For performing computation with the format, Gustafson proposes using interval arithmetic with a pair of unums, what he calls a ubound, providing the guarantee that the resulting interval contains the exact solution.
Unum implementations have been explored in Julia.[4][5][6][7] including unum 2.0 (or at least a modified version of his new proposal).[8] Recently, unum has been explored in MATLAB.[9][10] Also, Roger Stokes has a learning lab for unum 2.0 in J language.

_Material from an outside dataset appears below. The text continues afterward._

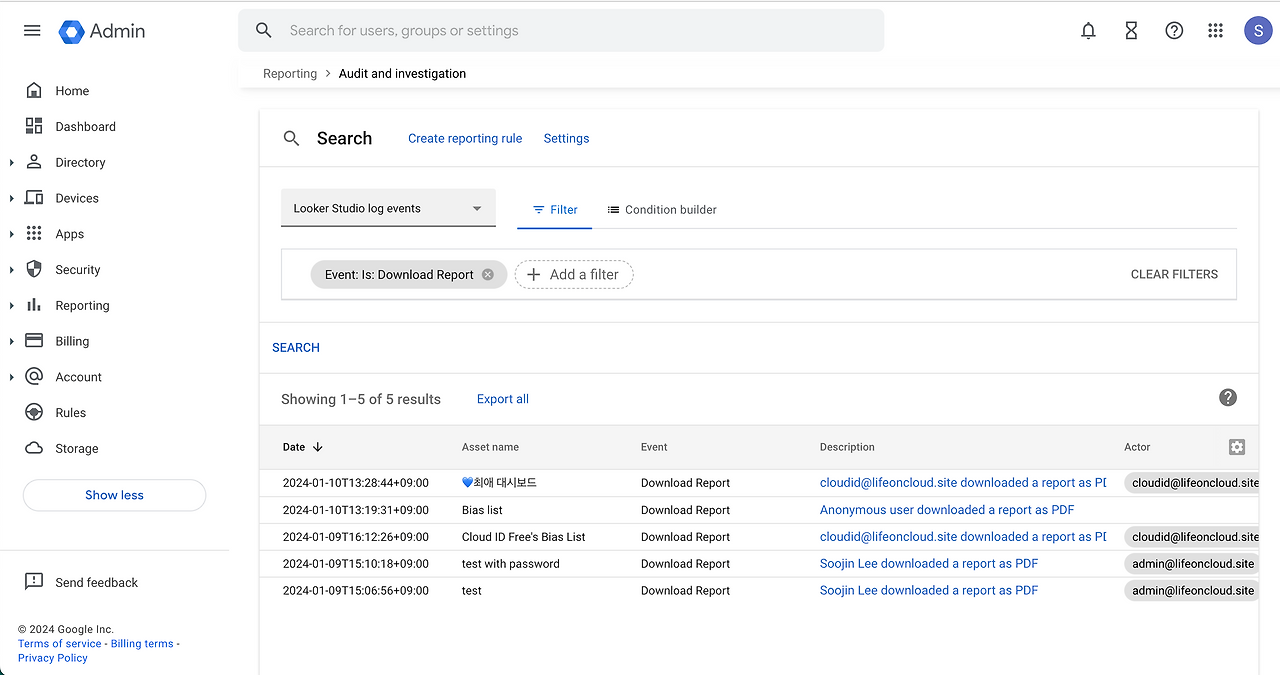Screen dimensions: 1280x675
Task: Open Looker Studio log events dropdown
Action: (x=388, y=209)
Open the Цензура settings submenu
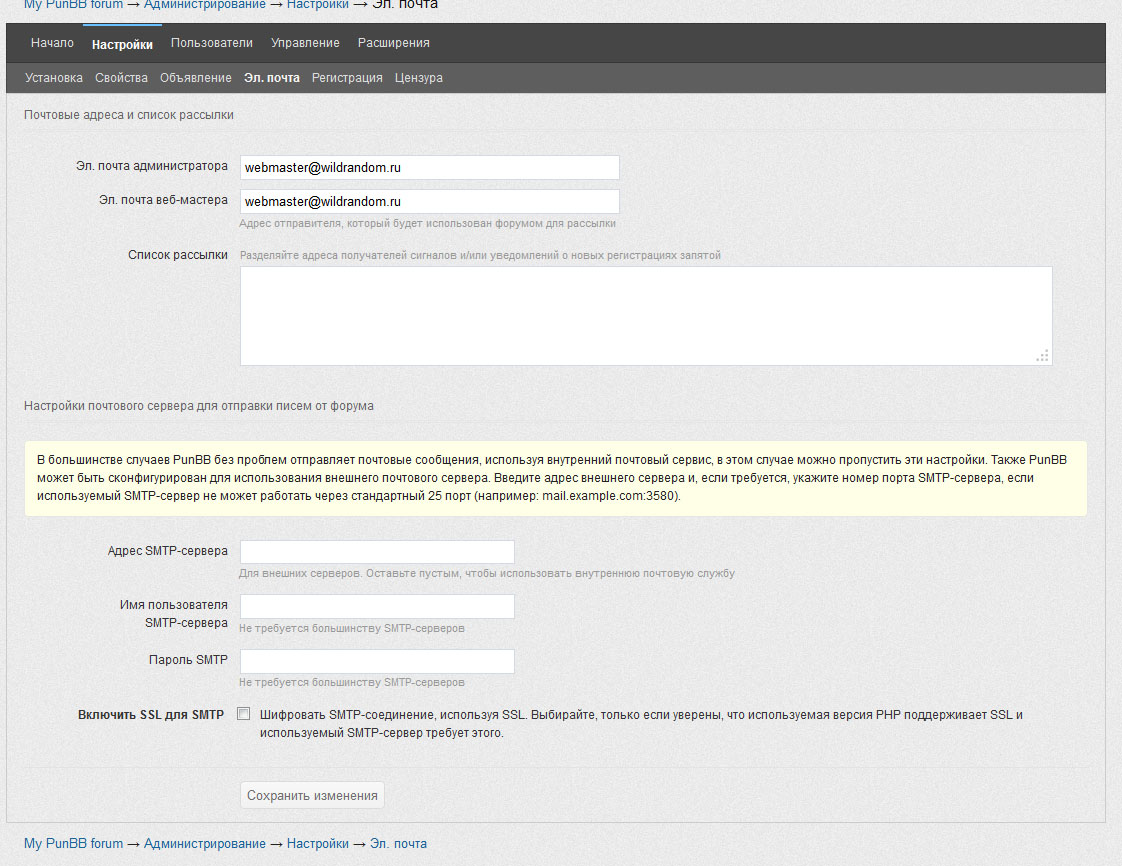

William Kahan and John Gustafson discussed unums at the Arith23 conference[11][12][13][14] on July 12, 2016.
Posit
In December 2016, Gustafson proposed unum type III, posit and valid. Posit is a hardware friendly version of unum where difficulties faced in the original unum due to its variable size is resolved. The first journal paper on posit: http://superfri.org/superfri/article/view/137/232 . More information is available: https://posithub.org
Critique
William Kahan, the principal architect of IEEE 754-1985 criticizes unums on the following grounds:[13][15]
- Unum computation does not always deliver correct results.
- The description of unums sidesteps using unum for solving calculus problems.
- Unums can be expensive in terms of time and power consumption.
- Each computation in unum space is likely to change the bit length of the structure. This requires either unpacking them into a fixed-size space, or data allocation, deallocation, and garbage collection during unum operations, similar to the issues for dealing with variable-length records in mass storage.
- Unums provide only two kinds of numerical exception, quiet and signaling NaN (Not-a-Number).
- Unum computation may deliver overly loose bounds from the selection of an algebraically correct but numerically unstable algorithm.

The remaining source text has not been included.